Из этой тяжелой летаргии меня вывел один случай: Мария Даниэлян, моя соседка по камере, прожила интересную, полную событий жизнь. Она много рассказывала мне о бакинском подполье, где она работала в первые годы революции. Я завидовала тому, что она жила полной жизнью, пока я прозябала в обывательских заботах. Я смотрела на Марию снизу вверх, и, хотя мы из боязни быть услышанными никогда не говорили о катастрофе тридцатых годов, я очень хотела знать, как она объясняет ее, как увязывает то, что никак не могла увязать я. Кстати, Мария по профессии была историком.
Однажды Мария сказала:
— Если я когда-нибудь выйду отсюда, я начну жить, как-будто ничего не произошло.
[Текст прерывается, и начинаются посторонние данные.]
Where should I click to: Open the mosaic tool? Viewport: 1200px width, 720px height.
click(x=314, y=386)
Никогда никому не расскажу о том, что пережила, и сама забуду все.
Я возмутилась:
— Так говорить может только лицемер. Мы ведь не могли представить себе, что существует эта темная изнанка нашей жизнь, но она была. Она была еще тогда, когда мы гуляли на воле и верили в справедливость. Уже тогда были эти страшные допросы, эти подвалы внутренней тюрьмы, где людей избивали, заставляли подписывать ложь. Как я смогу забыть об этом, если это будет и тогда, когда я случайно освобожусь? Я не хочу забыть, я хочу понять.
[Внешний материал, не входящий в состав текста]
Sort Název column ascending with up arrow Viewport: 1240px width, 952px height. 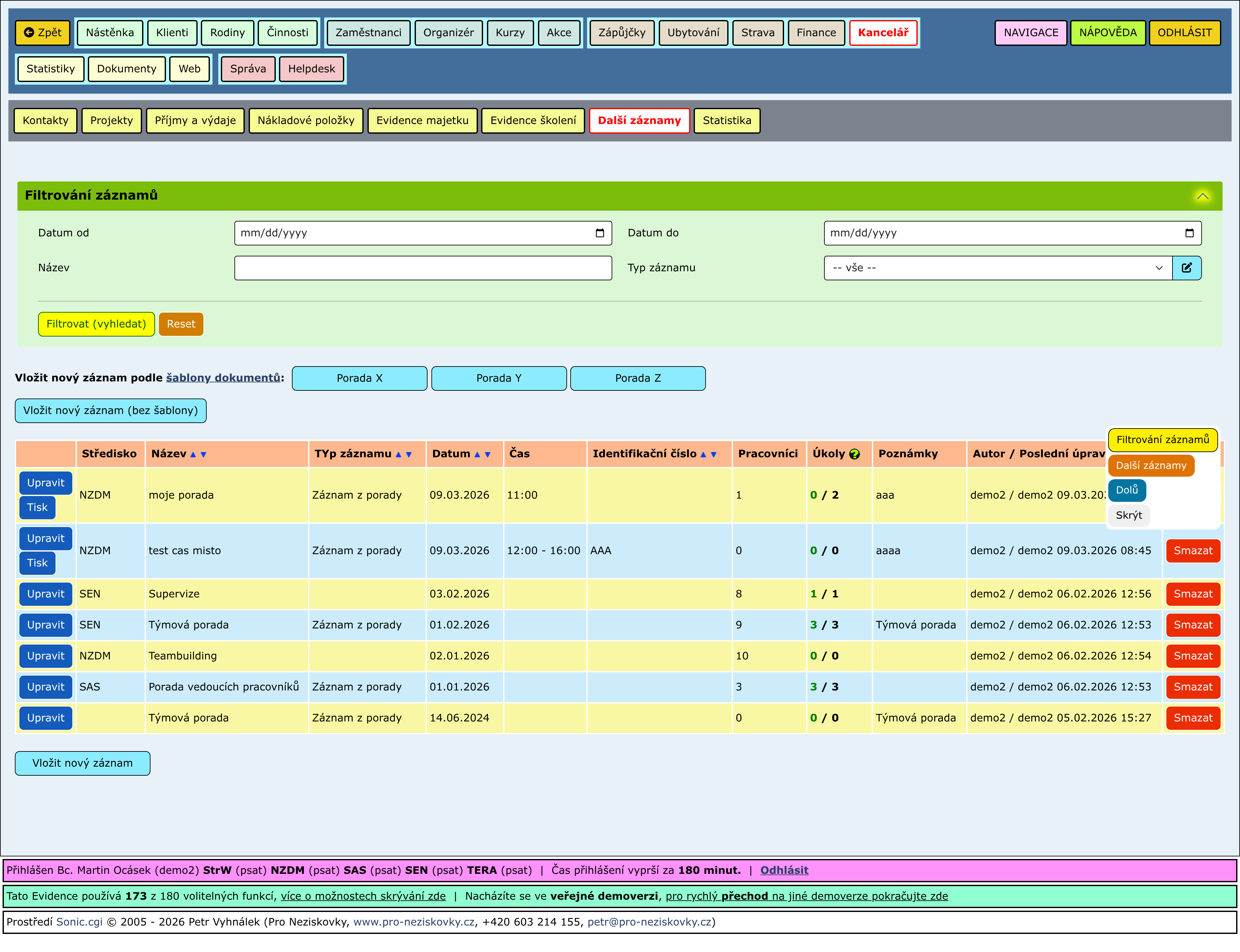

Распространяться на эту тему было опасно. Мария перестала со мной разговаривать и заявила, что я скатываюсь в оппозицию. А я поняла, что она, не желая скатываться, вообще запретила себе думать.
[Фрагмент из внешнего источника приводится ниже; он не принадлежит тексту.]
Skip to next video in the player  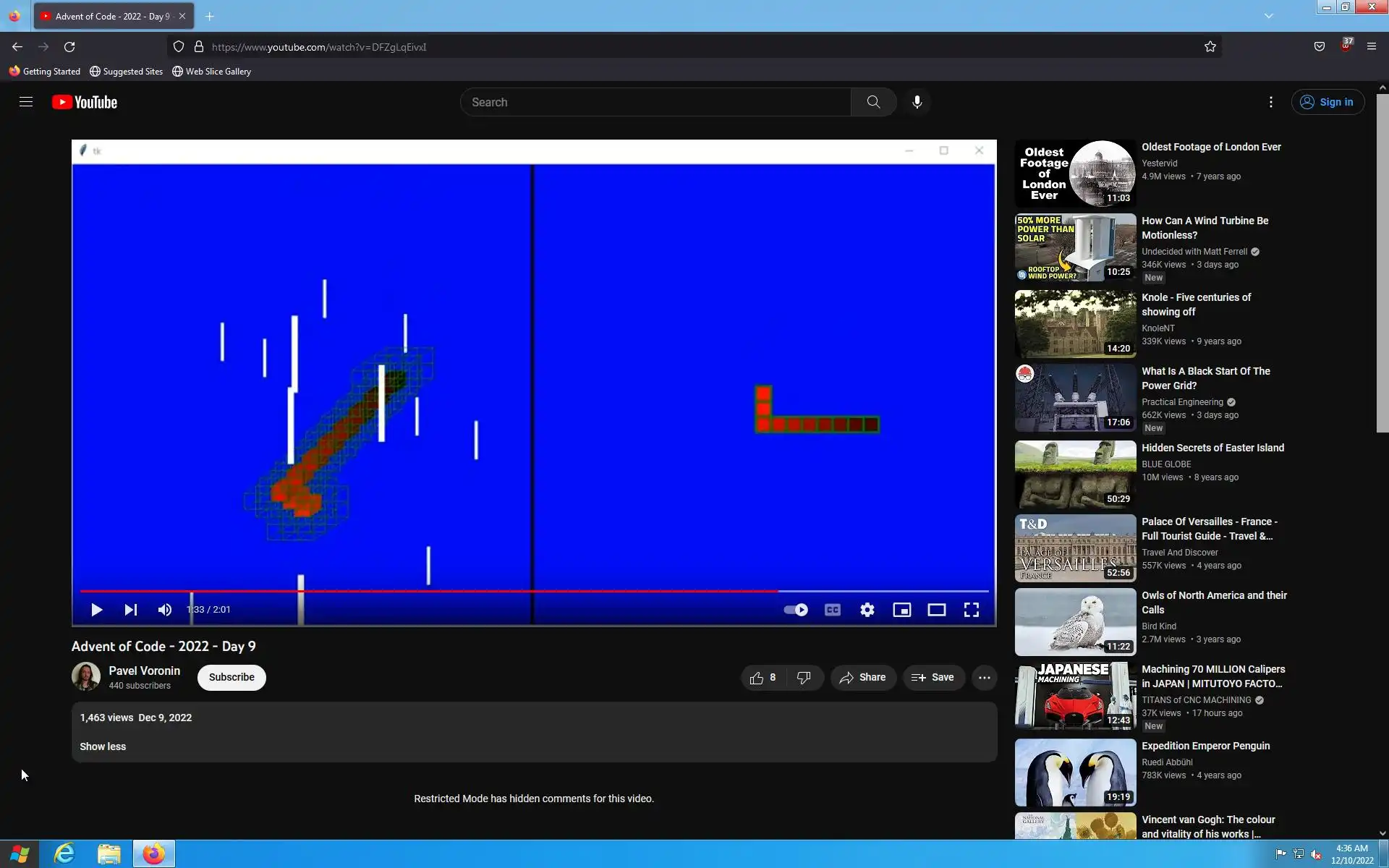(x=130, y=610)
Она без конца писала письма Сталину, заверяла, что никогда не критиковала решений и действий партии.
А я не хотела не думать.
Глубокое отвращение к этому добровольному рабству, рабству мысли охватило меня. Я буду думать, я буду запоминать все. Я должна выжить и донести все, что видела, до людей. Я не могу сейчас всего понять, но я вижу, что творится злое дело.
Я буду свидетельствовать.
Это решение, созревшее во мне, наполнило новым содержанием мою жизнь. Я стала вникать в каждую услышанную повесть, запоминать все, что вижу вокруг.
Жизнь моя обрела смысл.
Лиза
Была суббота, день писания писем. Накануне мы получили от родных такие нужные, такие теплые, такие трафаретные письма. Что писать нам каждые две недели в тюрьму, где письма проходят десять цензур? Все здоровы, дети умники, красавцы, будь мужественна, береги свое здоровье, ты нужна. И хоть я знаю, что мне не напишут, если дети больны, не напишут, что мать не спит по ночам и горе убивает ее, я успокаиваюсь, впитываю каждую черточку милого, неумелого маминого почерка, целую печатные буквы сына и обведенную ручку дочери, которая делается все больше и больше и сейчас уже величиной с мою ладонь, а была крошечной. Эти письма живут с нами одну ночь, назавтра я должна их возвратить. Отнимут у меня и карточки, и нужно их запечатлеть в сердце. На карточке мама, папа и дети. Девочка острижена наголо. А сейчас зима. Значит, она была больна, может быть, скарлатиной, может быть, дифтеритом. Я ничего не знаю, но знаю, что неделю назад она была жива и ее ручку обвели чернилами, и я целую отпечаток ее ручки. Я счастливица, я каждые две недели получаю письма — это сгустки любви и тепла, которые греют сердце и вливают в него волю к жизни.